O ministro do Ambiente e Ordenamento do Território e Energia ficou com a competência para autorização para a realização da despesa de cerca de cinco milhões de euros, correspondentes à alimentação artificial das praias da Costa da Caparica.

A delegação ao ministro Jorge Moreira da Silva consta de um despacho do gabinete do primeiro-ministro hoje publicado em Diário da República e que indica o montante máximo de cinco milhões e cem mil euros, sem IVA incluído, para a empreitada de alimentação artificial das praias da Caparica e São João da Caparica.

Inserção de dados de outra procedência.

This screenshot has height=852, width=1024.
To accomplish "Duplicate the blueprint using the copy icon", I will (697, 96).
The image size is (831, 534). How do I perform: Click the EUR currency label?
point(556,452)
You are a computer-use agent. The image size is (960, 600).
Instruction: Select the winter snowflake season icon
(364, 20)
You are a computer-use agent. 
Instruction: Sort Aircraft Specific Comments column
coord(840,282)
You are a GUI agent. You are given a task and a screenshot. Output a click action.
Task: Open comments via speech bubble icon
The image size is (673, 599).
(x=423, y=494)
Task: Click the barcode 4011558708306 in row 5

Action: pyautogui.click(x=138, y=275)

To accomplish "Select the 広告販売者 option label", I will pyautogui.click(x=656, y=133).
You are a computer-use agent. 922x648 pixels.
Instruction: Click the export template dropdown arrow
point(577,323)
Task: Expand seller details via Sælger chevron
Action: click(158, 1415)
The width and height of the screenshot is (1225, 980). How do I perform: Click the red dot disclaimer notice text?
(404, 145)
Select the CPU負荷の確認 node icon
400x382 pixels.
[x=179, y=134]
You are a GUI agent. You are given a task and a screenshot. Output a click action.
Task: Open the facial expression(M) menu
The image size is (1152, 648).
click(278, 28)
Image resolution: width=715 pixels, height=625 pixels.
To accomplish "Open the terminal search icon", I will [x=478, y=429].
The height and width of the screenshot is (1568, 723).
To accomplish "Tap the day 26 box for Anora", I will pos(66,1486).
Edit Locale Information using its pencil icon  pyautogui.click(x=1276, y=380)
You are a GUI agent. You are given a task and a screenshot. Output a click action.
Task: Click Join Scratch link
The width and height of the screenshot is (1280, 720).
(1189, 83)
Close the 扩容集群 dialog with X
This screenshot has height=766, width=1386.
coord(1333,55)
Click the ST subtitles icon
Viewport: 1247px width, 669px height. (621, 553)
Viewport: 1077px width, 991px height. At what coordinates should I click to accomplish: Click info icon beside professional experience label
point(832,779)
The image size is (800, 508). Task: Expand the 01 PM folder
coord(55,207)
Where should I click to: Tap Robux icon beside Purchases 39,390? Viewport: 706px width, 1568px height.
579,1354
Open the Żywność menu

A 20 de março, numa reunião do Conselho Metropolitano de Lisboa, o presidente de Câmara de Almada (PCP), Joaquim Judas, tinha lembrado a indicação do Governo de as obras na frente atlântica estarem terminadas a tempo da época balnear e questionou a falta de agendamento dos trabalhos da Agência Portuguesa do Ambiente (APA).

O autarca explicou que à autarquia cabe concorrer a verbas para a «consolidação do sistema do mar», enquanto à APA compete o reforço da duna.

O Governo destinou 17 milhões de euros adicionais, financiados no quadro comunitário, para intervenções prioritárias na orla costeira, na sequência de estragos provocados pelo mau tempo.